By restructuring your sales organization, you can not only respond to customer needs and provide ongoing value, but you can lower sales costs as well. Here are five trends that are reshaping the sales organizations:

  1. Specialization: Sales professionals are moving from generalist to specialist, assuming new specialized roles to help the buyer at each stage of the journey. At the top of the funnel, you want a dedicated lead development rep (LDR) to handle prospect discovery and validation.

    As soon as the buyer is qualified, an account executive (AE) or account manager (AM) oversees customer acquisition through the trial period. When the buyer becomes a customer, they are turned over to a Customer Success representative (CSR) to handle onboarding and support. Rather than having one AE responsible for the end-to-end process, specialists (such as sales engineers) at milestone steps deliver a better customer experience, which makes the process more valuable and cost-effective.

  2. Collaboration: To deliver a frictionless buying experience, sales specialists need to work together.

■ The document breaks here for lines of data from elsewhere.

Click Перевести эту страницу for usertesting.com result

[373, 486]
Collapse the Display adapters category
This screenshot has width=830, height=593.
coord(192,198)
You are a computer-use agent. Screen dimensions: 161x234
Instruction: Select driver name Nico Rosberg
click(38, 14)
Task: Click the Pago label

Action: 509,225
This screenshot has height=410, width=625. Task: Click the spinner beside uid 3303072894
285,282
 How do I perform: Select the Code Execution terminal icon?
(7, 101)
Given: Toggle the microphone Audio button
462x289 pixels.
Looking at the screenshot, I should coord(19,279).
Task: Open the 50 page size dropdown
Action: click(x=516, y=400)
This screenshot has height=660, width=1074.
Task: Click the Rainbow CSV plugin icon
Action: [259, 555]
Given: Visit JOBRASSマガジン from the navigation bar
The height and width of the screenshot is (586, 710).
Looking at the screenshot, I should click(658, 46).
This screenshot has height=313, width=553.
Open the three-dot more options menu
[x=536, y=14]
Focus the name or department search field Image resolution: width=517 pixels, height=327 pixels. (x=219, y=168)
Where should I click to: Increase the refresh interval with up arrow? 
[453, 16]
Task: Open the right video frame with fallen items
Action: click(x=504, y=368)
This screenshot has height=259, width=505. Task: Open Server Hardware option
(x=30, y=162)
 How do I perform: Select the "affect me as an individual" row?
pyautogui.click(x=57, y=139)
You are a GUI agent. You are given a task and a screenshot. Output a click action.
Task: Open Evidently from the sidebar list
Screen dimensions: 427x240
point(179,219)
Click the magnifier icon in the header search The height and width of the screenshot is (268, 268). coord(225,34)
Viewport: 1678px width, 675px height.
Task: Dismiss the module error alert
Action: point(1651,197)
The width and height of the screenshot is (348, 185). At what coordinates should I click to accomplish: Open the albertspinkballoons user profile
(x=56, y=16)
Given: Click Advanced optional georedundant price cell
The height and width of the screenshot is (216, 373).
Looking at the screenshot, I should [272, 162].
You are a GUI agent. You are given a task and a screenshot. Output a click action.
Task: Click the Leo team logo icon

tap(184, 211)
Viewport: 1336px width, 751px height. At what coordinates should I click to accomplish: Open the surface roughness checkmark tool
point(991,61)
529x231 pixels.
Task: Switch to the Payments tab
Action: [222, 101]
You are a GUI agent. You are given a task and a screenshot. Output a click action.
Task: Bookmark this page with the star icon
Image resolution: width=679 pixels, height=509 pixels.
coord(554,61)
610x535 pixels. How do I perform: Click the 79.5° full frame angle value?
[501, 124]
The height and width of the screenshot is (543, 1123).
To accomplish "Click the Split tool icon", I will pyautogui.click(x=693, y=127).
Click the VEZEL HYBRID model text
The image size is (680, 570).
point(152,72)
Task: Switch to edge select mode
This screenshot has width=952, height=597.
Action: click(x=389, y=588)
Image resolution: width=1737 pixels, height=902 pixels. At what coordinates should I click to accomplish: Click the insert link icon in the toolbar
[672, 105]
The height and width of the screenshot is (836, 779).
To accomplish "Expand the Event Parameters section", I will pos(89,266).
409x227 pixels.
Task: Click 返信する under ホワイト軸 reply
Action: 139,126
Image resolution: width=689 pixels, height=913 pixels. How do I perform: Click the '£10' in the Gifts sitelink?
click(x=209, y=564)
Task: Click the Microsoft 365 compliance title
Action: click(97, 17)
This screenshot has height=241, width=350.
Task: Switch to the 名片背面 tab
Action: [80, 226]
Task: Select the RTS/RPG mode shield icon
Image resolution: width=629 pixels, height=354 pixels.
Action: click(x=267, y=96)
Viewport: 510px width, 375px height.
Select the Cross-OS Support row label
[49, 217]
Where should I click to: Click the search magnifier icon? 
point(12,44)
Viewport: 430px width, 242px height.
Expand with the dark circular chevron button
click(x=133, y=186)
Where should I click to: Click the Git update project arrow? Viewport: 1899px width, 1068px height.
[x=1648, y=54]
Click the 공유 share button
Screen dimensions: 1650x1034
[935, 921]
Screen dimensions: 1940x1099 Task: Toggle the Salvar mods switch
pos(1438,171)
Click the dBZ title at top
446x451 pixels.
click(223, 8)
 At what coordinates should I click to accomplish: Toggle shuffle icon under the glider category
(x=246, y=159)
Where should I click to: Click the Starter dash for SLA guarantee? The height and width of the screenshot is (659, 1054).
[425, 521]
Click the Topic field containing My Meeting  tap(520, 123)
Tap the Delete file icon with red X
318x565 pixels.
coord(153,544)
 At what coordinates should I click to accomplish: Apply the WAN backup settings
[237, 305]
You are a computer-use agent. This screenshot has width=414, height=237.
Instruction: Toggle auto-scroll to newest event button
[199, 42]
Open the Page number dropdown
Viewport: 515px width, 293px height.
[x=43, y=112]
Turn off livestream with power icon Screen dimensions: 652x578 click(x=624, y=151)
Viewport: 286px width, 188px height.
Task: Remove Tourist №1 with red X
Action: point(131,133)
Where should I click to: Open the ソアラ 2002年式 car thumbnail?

To promote teamwork, incentives are awarded on the basis of team performance. The beauty of this approach is that it’s scalable.

    For example, account executives and account managers can be moved to new teams without losing continuity or disrupting the sales process. Personnel can also be allocated according to need. For example, if enterprise sales need more support at the front end of the sales journey, the team can have two LDRs and one AE to provide better customer service.

  3. Efficiency: Using the right tech stack to guide the Buyer’s Journey affects team efficiency and company profits. B2B sales requires that you stay up on the latest technology, and then select the stack that works best for your organization. The key is to keep the process moving and work toward shortening the time to close a sale.

  4. Personalization: B2B sales success requires personalized service, which is why more organizations are focusing on industry specialization rather than territories when building a sales team.

    Being an industry expert in a vertical market such as technology, finance, healthcare, or entertainment affords you more credibility because you know the terminology and the market and can identify the buyer’s issues. More collaborative sales teams are being allocated by industry to provide more personalized service and improve ROI.

  5. Advocacy: In the new B2B economy, Customer Success is more important than closing the deal. The goal is to find the right customers who will get the best value from your product or service.

    Research shows that companies that have a strong Customer Success program are 54 percent more likely to retain 90 percent or more customers, and 80 percent of buyers say they make their decision based on customer experience. Investing in customer success leads to higher retention rates which increases customer lifetime value (LTV).

    Focusing on Customer Success rather than just acquiring new customers pays bigger dividends in the long run. Improving Customer Success reduces churn, which increases LTV so that you can invest more in sales without sacrificing profits. When you restructure to ensure Customer Success, everyone wins.